▶ [Required work]
After locating the line that contains "1540x784 pixels." in the material below, copy that line and each one following it, exactly, up to the last line. Pictures stay out.

▶ [Provided information]

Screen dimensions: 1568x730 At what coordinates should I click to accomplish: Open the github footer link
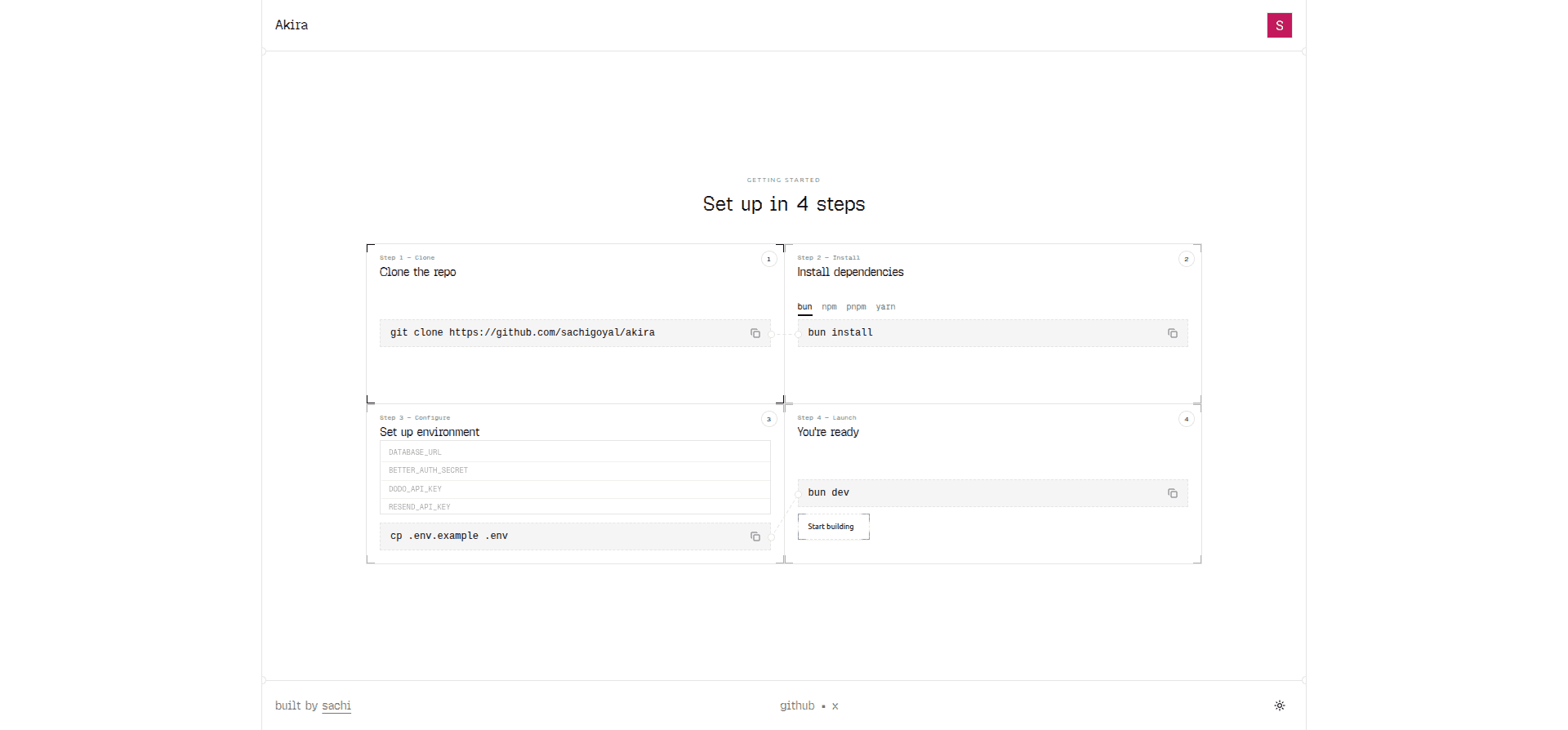(797, 706)
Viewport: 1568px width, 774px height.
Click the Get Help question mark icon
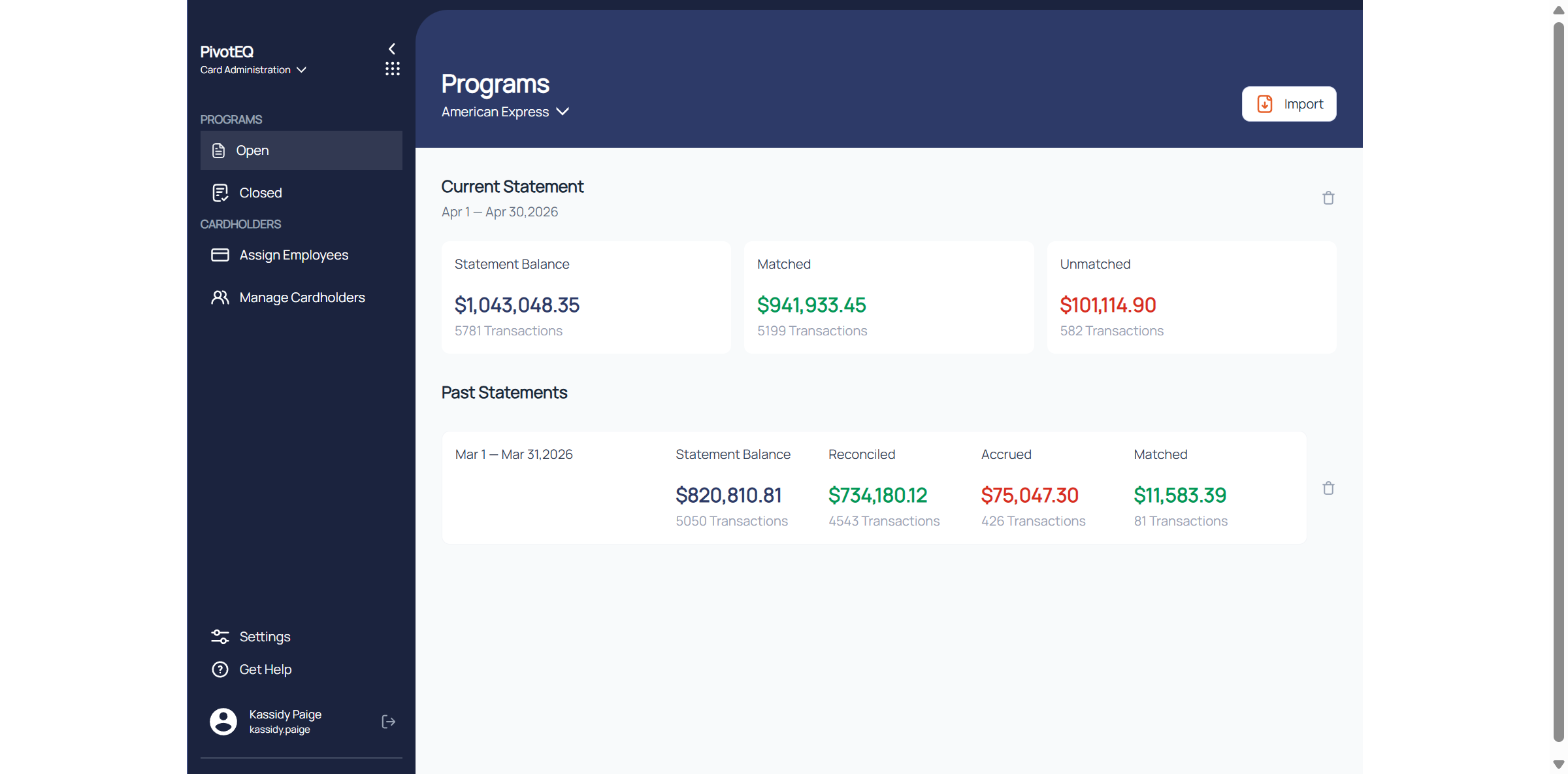tap(220, 669)
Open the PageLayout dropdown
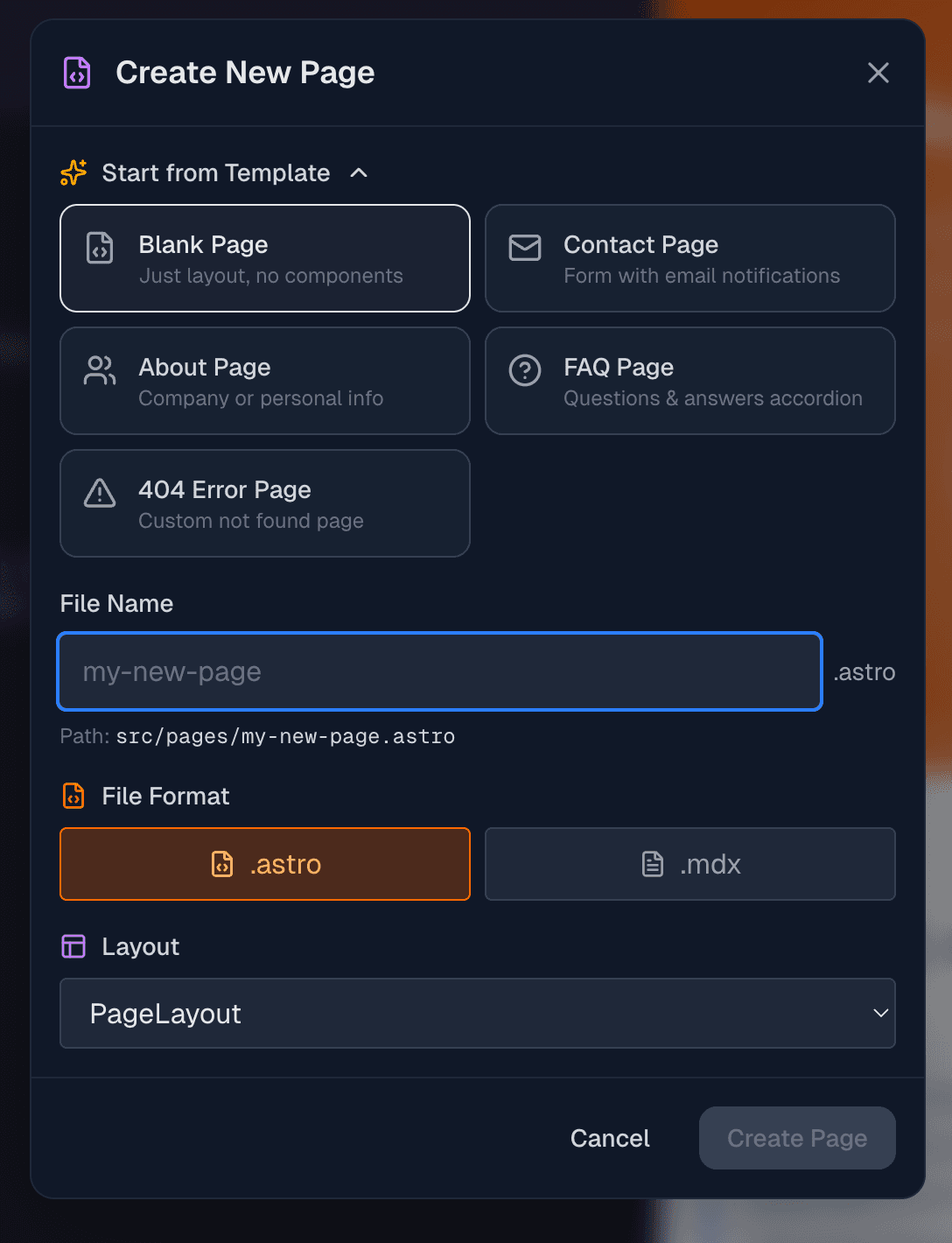Image resolution: width=952 pixels, height=1243 pixels. [477, 1013]
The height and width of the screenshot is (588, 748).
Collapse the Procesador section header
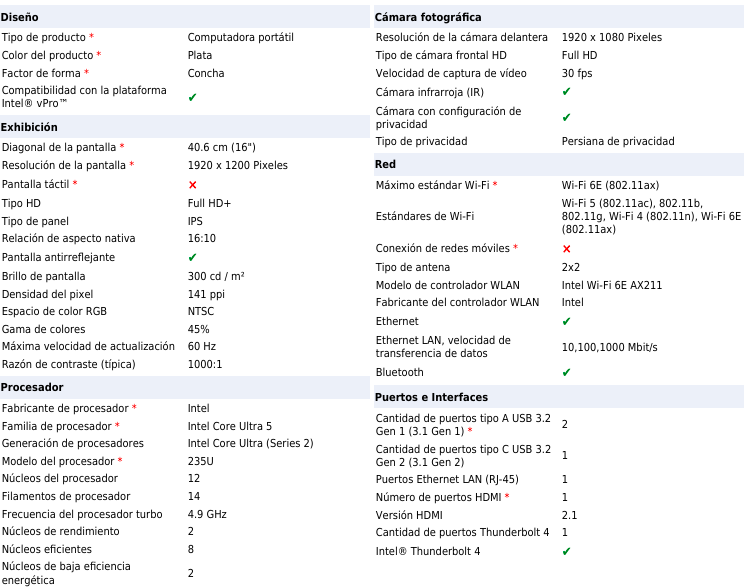pyautogui.click(x=32, y=387)
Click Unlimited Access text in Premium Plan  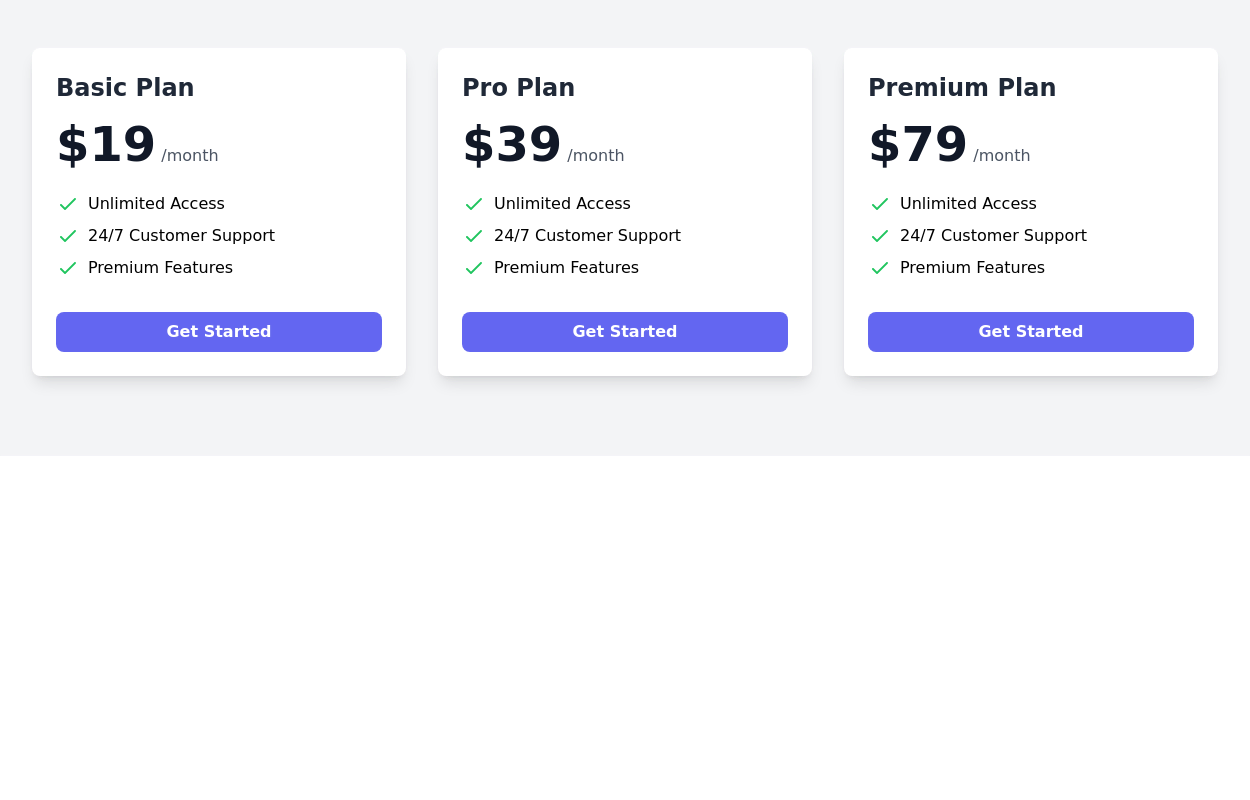pos(968,204)
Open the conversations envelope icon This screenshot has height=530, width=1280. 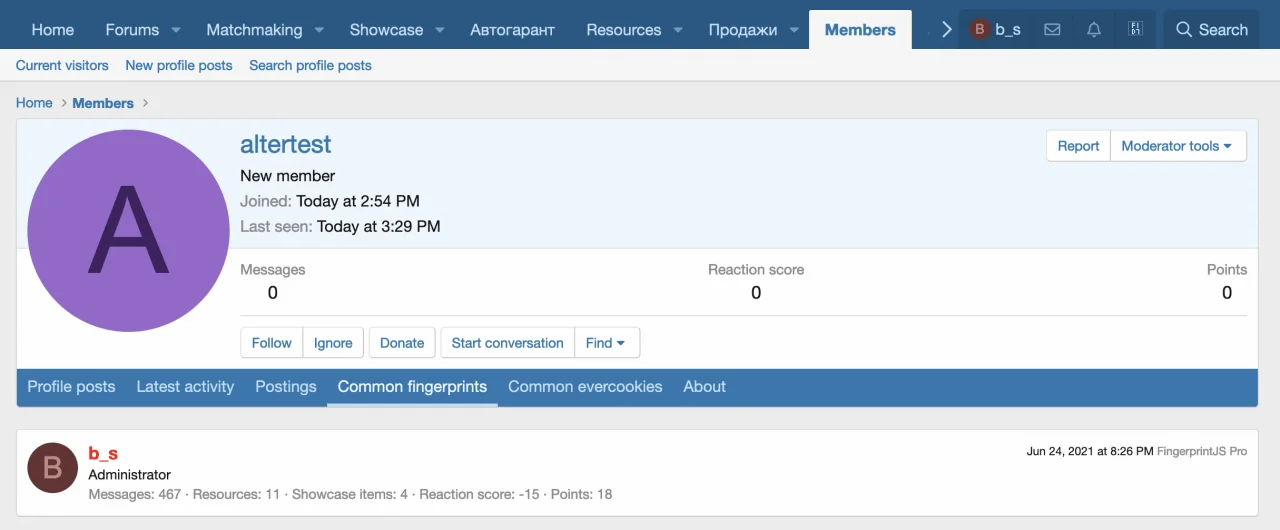[x=1052, y=30]
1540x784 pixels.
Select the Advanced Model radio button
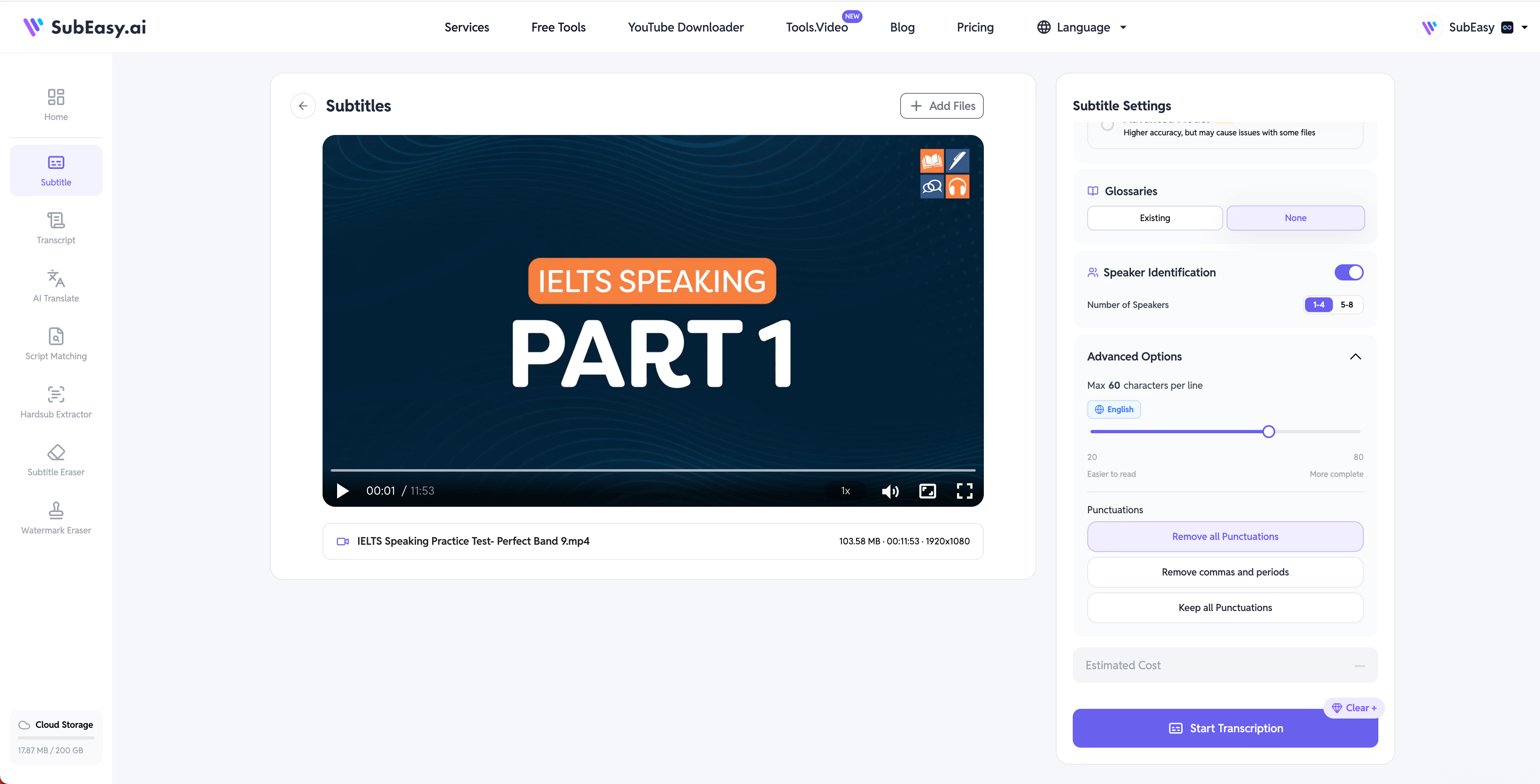coord(1107,124)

▶ [Output of the task]
1540x784 pixels.
Select the Advanced Model radio button
coord(1107,124)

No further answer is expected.